Als nun spanische Medien berichteten, der Rückzug des Kardinals sei eine Bestrafung, weil er sich des Mißbrauchs schuldig gemacht habe, wobei die Betonung auf psychologischen und sexuellen Mißbrauch liegt, platzte dem Purpurträger der Kragen. Er brach sein Schweigen und ging am 25. Januar mit einer Erklärung an die Öffentlichkeit. Darin betonte er, sich zu keinem Zeitpunkt des Mißbrauchs schuldig gemacht zu haben. Er sei vom Vatikan vor vollendete Tatsachen gestellt worden, ohne irgendein Verfahren und ohne sich verteidigen zu können. Der Papst habe ihm Auflagen gemacht, die er im Gehorsam akzeptiert habe.
Die Säuberungen in Lateinamerika
Den Fall Cipriani Thorne kann nur verstehen, wer mit den kirchlichen und politischen Verhältnissen in Peru und insgesamt in Lateinamerika vertraut ist. Nun wird alles auf eine „persönliche“ Ebene heruntergedrückt; auf eine, bei der man sich zudem kaum wehren kann, denn sobald das Stichwort „Mißbrauch“ ertönt, hat ein Beschuldigter in der Augen der Öffentlichkeit bereits verloren. Der Hintergrund ist jedoch alles andere als „persönlich“. Es geht um Revanche auf höchster Ebene.
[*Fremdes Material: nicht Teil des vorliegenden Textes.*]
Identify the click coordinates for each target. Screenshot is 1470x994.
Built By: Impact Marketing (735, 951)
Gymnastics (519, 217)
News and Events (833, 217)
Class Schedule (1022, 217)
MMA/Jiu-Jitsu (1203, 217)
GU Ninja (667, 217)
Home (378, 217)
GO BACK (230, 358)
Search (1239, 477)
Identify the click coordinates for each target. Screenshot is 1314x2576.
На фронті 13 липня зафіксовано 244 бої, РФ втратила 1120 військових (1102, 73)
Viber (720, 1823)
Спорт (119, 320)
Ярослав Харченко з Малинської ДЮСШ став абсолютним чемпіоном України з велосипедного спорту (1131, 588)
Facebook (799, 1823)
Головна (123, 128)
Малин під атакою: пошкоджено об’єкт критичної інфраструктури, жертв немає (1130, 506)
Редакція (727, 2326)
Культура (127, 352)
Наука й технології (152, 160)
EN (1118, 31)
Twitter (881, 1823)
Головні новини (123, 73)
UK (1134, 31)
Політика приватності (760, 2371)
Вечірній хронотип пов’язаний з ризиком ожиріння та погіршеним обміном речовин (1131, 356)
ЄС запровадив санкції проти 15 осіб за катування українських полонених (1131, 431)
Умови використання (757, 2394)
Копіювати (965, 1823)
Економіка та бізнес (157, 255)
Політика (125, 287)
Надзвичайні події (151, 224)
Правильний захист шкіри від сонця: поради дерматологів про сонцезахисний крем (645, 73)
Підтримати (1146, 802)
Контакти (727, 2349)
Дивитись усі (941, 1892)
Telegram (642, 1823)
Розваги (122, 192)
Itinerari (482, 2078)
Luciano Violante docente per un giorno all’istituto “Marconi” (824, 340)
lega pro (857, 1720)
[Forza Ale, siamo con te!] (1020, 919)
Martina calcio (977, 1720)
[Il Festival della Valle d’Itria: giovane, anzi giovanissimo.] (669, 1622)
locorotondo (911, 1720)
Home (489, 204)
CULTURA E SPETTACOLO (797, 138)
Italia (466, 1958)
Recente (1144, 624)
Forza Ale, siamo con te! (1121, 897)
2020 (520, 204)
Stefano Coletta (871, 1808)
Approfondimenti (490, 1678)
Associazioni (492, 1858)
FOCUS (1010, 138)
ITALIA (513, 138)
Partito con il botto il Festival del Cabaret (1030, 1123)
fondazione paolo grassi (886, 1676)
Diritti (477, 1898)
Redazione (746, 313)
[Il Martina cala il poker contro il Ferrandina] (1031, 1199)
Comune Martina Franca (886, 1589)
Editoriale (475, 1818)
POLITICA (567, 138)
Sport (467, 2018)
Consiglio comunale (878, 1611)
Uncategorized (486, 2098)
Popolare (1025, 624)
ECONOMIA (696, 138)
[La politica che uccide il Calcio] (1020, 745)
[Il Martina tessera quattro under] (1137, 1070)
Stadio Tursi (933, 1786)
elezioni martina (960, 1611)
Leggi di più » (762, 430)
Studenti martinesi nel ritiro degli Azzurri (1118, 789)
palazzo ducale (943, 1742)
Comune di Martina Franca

In Lateinamerika tobt seit Kriegsende ein harter, streckenweise gewalttätiger Machtkampf zwischen sozialistischen und nicht sozialistischen Kräften. Nachdem der Nationalsozialismus gescheitert und im Zweiten Weltkrieg besiegt worden war, wandten sich jene lateinamerikanischen kirchlichen Kreise wie Helder Camara, die aufgrund ihrer Gegnerschaft zu den USA mit ihm sympathisiert hatten, der Sowjetunion zu, der anderen verbliebenen Weltmacht. Das Ziel war es seit 1945, Sozialismus und Christentum zu einer strukturellen Allianz zu verbinden. Dieser Aspekt verdient besondere Aufmerksamkeit, da aktuell gerade darüber diskutiert wird, ob der Nationalsozialismus auch links war, eben wie sein Name schon sagt: sozialistisch.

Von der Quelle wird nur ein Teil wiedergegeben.